**Texte à lire**
Conformément aux dispositions de l’article L.124-12 (1) du Code du travail, le salarié licencié abusivement, peut prétendre à la réparation de ses préjudices matériel et moral.

D’une façon générale, le préjudice matériel est fixé en fonction d’une période de référence durant laquelle le salarié aurait normalement dû retrouver un emploi. Pour déterminer la durée d’une telle période, les juridictions du travail tiennent compte d’éléments très divers tels que la formation du salarié, son degré de spécialisation, la situation sur le marché de l’emploi et également et plus particulièrement de l’ancienneté et de l’âge du salarié licencié.

En matière de réparation du préjudice matériel subi par le salarié, les principes généraux de la responsabilité civile s’appliquent. Ainsi, si l’indemnisation du salarié, victime d’un licenciement abusif, doit être aussi complète que possible, seul le dommage qui se trouve en relation causale directe avec la faute commise par l’ancien employeur (i.e. le licenciement) est indemnisable.

A cet égard, les pertes subies ne sont à prendre en considération que pour autant qu’elles se rapportent à une époque qui aurait raisonnablement dû suffire pour permettre au salarié de trouver un nouvel emploi.

  • Fixation du préjudice matériel : une réparation soumise notamment aux efforts du salarié pour retrouver un emploi

Compte tenu des principes ci-avant évoqués, il appartient au salarié de minimiser son préjudice et de faire tous les efforts nécessaires pour trouver le plus tôt possible un emploi de remplacement.

A cet égard, le salarié « ne doit pas se borner à rechercher un emploi lui permettant d’exercer une fonction analogue à celle exercée auparavant ou se situant dans le même secteur d’activité, mais il doit rechercher activement dans tous les secteurs économiques, un emploi adapté à ses facultés de travail. »[1]

Par ailleurs, conformément à la jurisprudence constante, « Si l’indemnisation du salarié, victime d’un licenciement abusif, doit être aussi complète que possible, il n’en reste pas moins qu’un dommage matériel n’est réparé que si la perte économique est certaine »[2], de sorte que le préjudice matériel du salarié doit être réel et non pas hypothétique ou incertain.

Il appartient ainsi au tribunal de déterminer, sur base des éléments à sa disposition, et notamment des pièces versées par le salarié, si la cause du préjudice invoqué par le salarié est liée directement à son licenciement ou à son inaction.

Entrées sur la recherche de mots et d'éléments
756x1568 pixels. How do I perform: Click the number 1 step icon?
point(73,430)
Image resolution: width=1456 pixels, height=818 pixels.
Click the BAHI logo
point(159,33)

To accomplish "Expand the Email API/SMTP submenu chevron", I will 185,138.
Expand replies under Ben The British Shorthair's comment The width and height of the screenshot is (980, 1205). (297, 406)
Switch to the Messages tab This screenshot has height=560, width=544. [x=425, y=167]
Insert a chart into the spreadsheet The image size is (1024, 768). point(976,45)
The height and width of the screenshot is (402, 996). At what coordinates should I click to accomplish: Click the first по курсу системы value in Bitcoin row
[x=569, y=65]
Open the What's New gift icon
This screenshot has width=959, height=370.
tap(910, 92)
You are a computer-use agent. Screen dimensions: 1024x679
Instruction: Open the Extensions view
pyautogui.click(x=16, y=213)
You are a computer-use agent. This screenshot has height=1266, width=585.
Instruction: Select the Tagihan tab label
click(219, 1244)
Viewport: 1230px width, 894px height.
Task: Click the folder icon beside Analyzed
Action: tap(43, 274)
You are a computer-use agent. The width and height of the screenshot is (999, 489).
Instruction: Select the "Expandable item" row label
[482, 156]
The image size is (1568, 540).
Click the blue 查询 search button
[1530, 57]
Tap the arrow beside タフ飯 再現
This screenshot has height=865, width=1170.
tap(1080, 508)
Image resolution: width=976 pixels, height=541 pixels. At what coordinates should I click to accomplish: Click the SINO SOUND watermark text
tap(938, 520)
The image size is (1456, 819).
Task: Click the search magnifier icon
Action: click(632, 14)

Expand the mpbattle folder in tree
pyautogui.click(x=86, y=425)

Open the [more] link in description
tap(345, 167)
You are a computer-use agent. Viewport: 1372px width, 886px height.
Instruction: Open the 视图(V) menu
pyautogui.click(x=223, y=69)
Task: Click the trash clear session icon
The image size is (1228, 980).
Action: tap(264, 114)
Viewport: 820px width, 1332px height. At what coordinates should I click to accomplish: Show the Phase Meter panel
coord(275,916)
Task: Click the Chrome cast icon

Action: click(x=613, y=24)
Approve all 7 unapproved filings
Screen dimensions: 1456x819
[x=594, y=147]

**Consigne écrite 1**
Extrayez des enregistrements chaque ligne qui contient le mot « Open ».
**Consigne écrite 2**
Poursuivez le texte sur la réparation du préjudice matériel du salarié licencié abusivement, à partir de sa dernière phrase.

**Résultat de l'exercice 1**
Open the What's New gift icon
Instruction: Open the Extensions view
Open the [more] link in description
Instruction: Open the 视图(V) menu

**Résultat de l'exercice 2**
Aussi, le salarié ne peut pas se contenter de rester inactif durant sa période de chômage. A cet égard, le salarié est obligé de fournir au tribunal des éléments de preuve permettant aux juridictions de déterminer avec certitude qu’il a effectué des démarches sérieuses et actives en vue de retrouver un nouvel emploi. Si le salarié ne produit pas ou très peu de preuve démontrant des démarches réelles et effectives pour retrouver un emploi pendant sa période de chômage, le tribunal ne lui allouera aucun montant, sinon un montant très faible, en réparation de son préjudice matériel et considérera que son préjudice n’est pas en lien de causalité direct avec son licenciement.

Les éléments de preuve fournit par les salariés peuvent être divers si bien qu’il serait fastidieux d’établir un catalogue des éléments pris en considération par les juridictions du travail.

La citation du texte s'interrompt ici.